Unsere Kriegskasse erlaubt es uns, sehr lange vorauszuplanen und einzukaufen, zumal diese Kasse keine Zinsen abwirft. Jeder, der elektronische Bauteile einkauft, ist in der einen oder anderen Weise betroffen. Manchmal hilft es, im mittleren Stückzahlenmarkt unterwegs zu sein, denn diese Mengen sind meist doch aufzutreiben. Wir haben 2017 und 2018 sehr viel in unser Bauteilelager investiert, um auf die Kundenbedarfe reagieren zu können. Wir pflegen langfristige Beziehungen mit unseren Lieferanten, die uns bisher sehr unterstützt haben. Hier spreche ich von den Distributoren. Dagegen haben die Komponenten-Hersteller, für uns nicht nachvollziehbar, bestehende Verträge gekündigt und aus unserer Sicht sehr willkürlich gehandelt. Die geforderten Preissteigerungen können wir nicht ohne unsere Kunden abfangen. Wir haben einen Allokationszuschlag von 3 Prozent an die Kunden weitergegeben. Bedenklich ist, dass in manchen Bereichen kein Ende der Situation absehbar ist. Hier wäre der Kontakt zu den Herstellern und globalen Anbietern von Interesse, um denen unseren Markt darzustellen.

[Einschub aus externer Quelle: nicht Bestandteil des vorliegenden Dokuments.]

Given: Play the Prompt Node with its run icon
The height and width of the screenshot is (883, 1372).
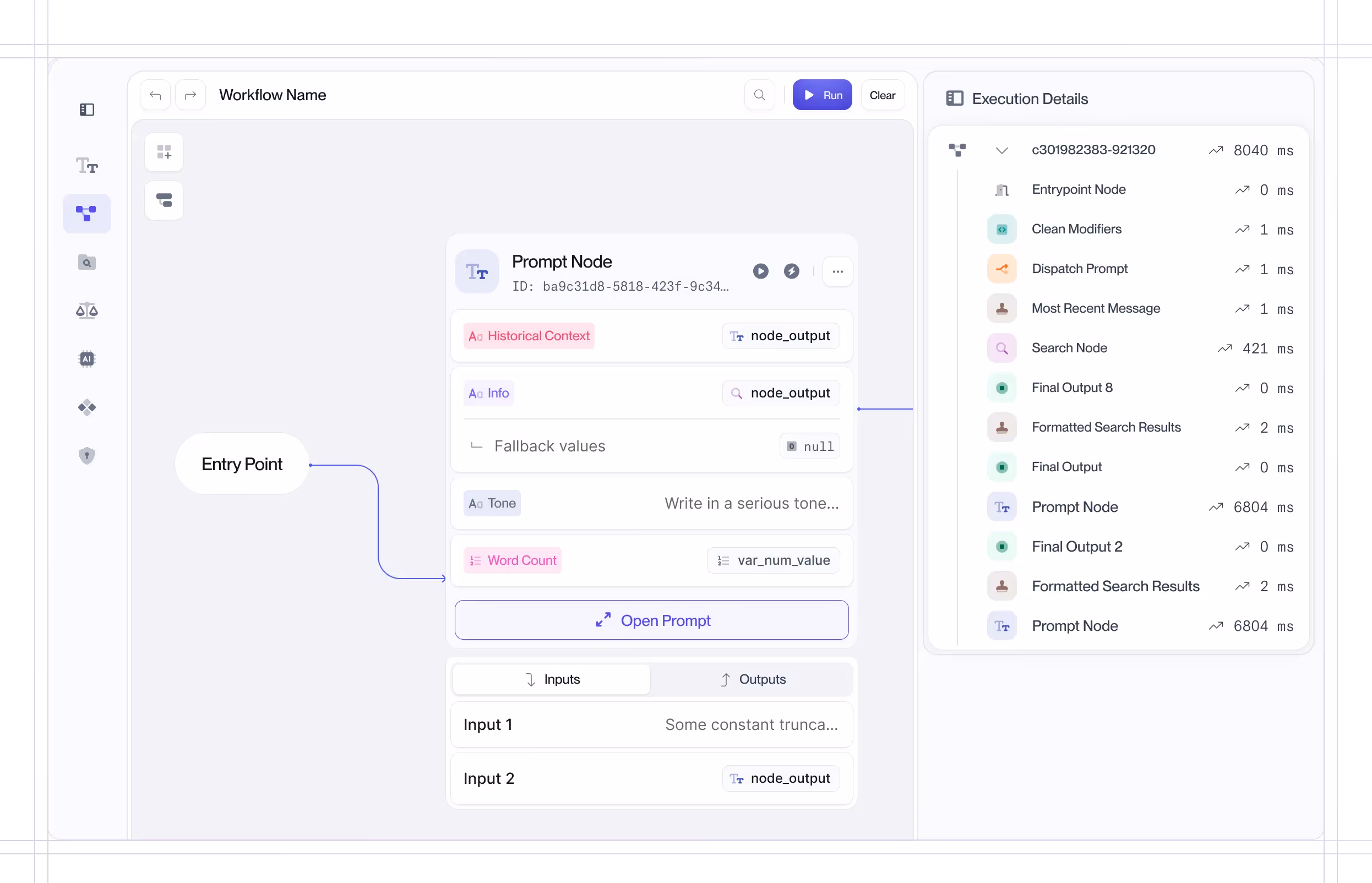Looking at the screenshot, I should click(760, 271).
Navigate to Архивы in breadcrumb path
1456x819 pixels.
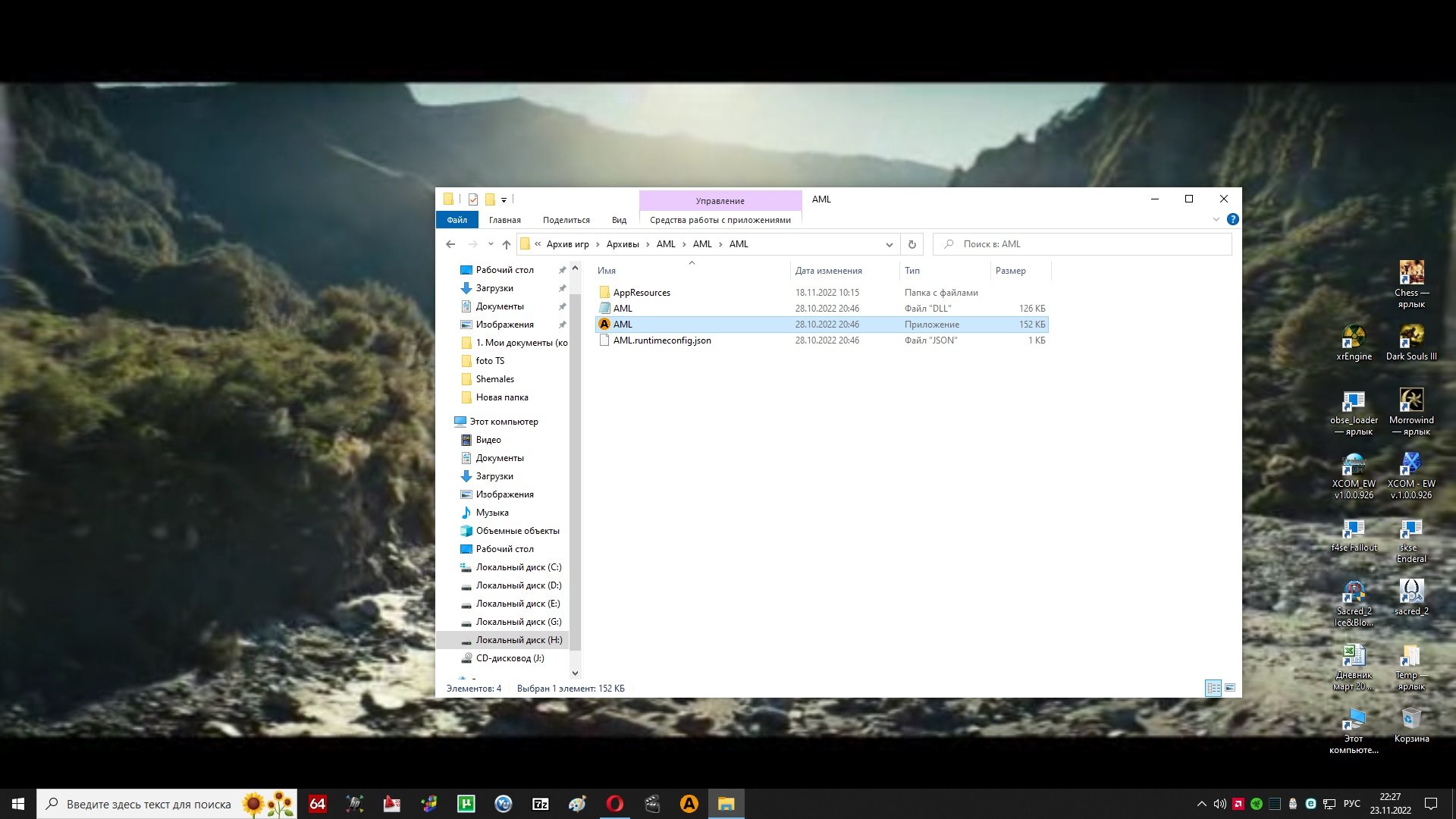[x=622, y=244]
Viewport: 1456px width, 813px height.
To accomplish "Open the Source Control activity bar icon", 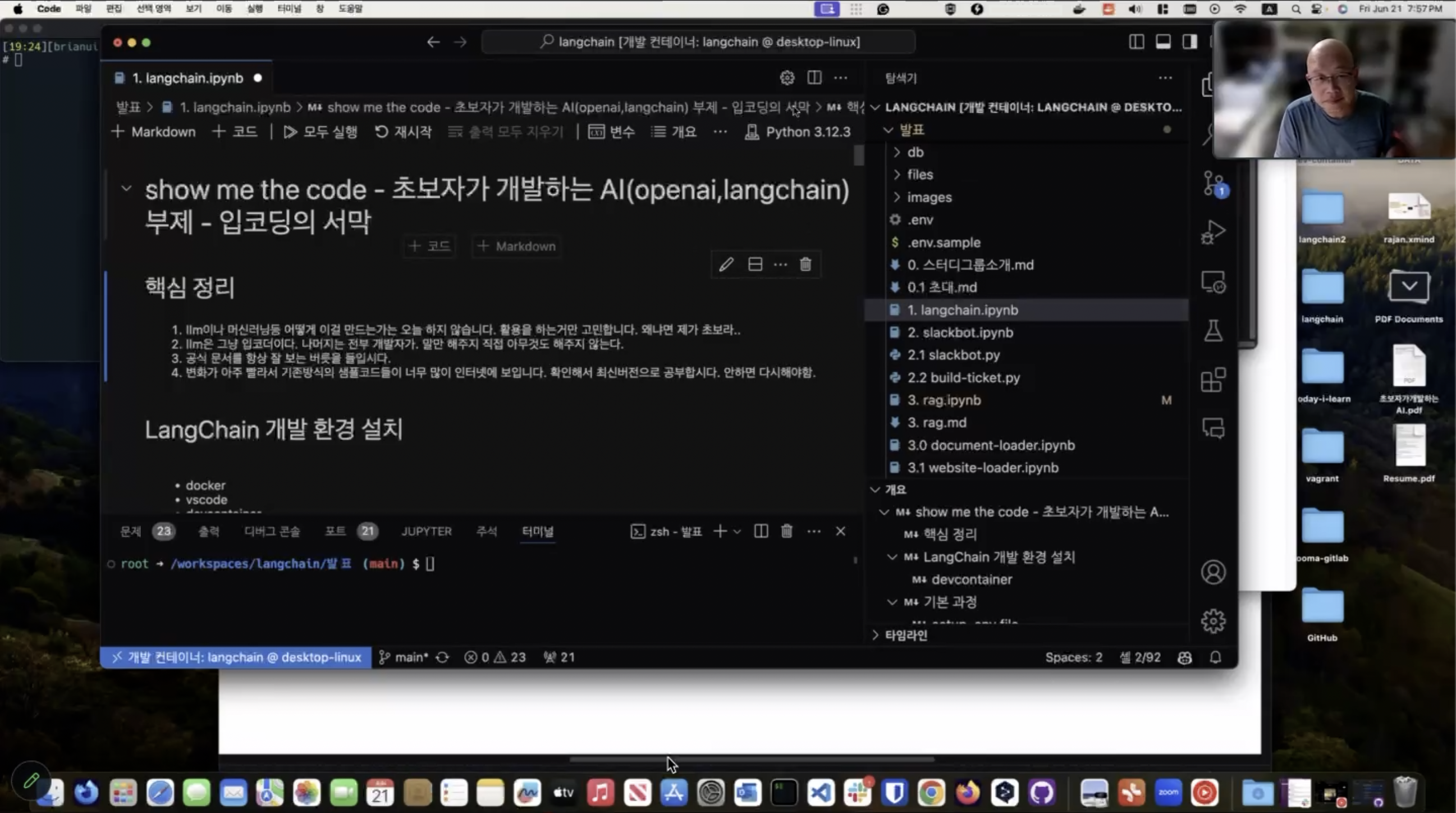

Syko hat bisher ausschließlich die Anwendungsbereiche Bahntechnik, Offshore, Verteidigungstechnik und Luftfahrt bedient. Planen Sie, in Zukunft noch in andere Marktsegmente einzusteigen?

Es ist nicht unser Ziel, in Massenmärkte einzusteigen. So haben wir nicht den Schritt in die Solartechnik sowie die LED-Lichttechnik oder auch PKW-Batterieladung getätigt. E-Mobility ist jedoch ein extrem weitreichender Begriff. Züge, Busse und Sonderfahrzeuge werden elektrisch betrieben, und hier können wir die Kundensysteme aufgrund unserer Kenntnis über Bordnetze, Hochvoltanwendungen und Batterieladung unterstützen. Wir versuchen Klarheit zu behalten und wägen den Markt über Kunden, Kompetenzbereich, Interessenkonflikte und den damit verbundenen Aufwand ab. Unsere Fokusmärkte an Land, zu Wasser und in der Luft für mobile Applikationen versprechen dabei auch weiterhin Zuwächse.

In der Stromversorgungsbranche findet ein Konzentrationsprozess statt. Wird Syko nach der Erweiterung der Geschäftsführung durch Sie mittel- und langfristig in Familienbesitz bleiben?

Wir haben derzeit alles, was einen klassischen deutschen Mittelstand ausmacht. Wir stehen gesund am Markt mit der Ausrichtung auf langfristige Qualität, sind innovativ, und unsere Kunden sind international. Unsere Kunden vertrauen darauf, dass wir unsere Produkte langfristig anbieten und die Kundensysteme auch in 20 bis 30 Jahren im Service unterstützen. Derzeit ist der Familienbesitz ganz klar einer der Erfolgsfaktoren. Sicher gibt es an unserem Markt der Leistungselektronik, hierbei beziehe ich die Gesamtkette der Lieferanten und Kunden mit ein, viele Konzentrationen über das Kapital zu beobachten. Syko ist gestärkt durch die Familie, und solange wir einen so positiven Zuspruch unserer Kunden erfahren, haben wir den Mut, auch weiterhin dynamisch, projekt- und systemspezifisch zu arbeiten.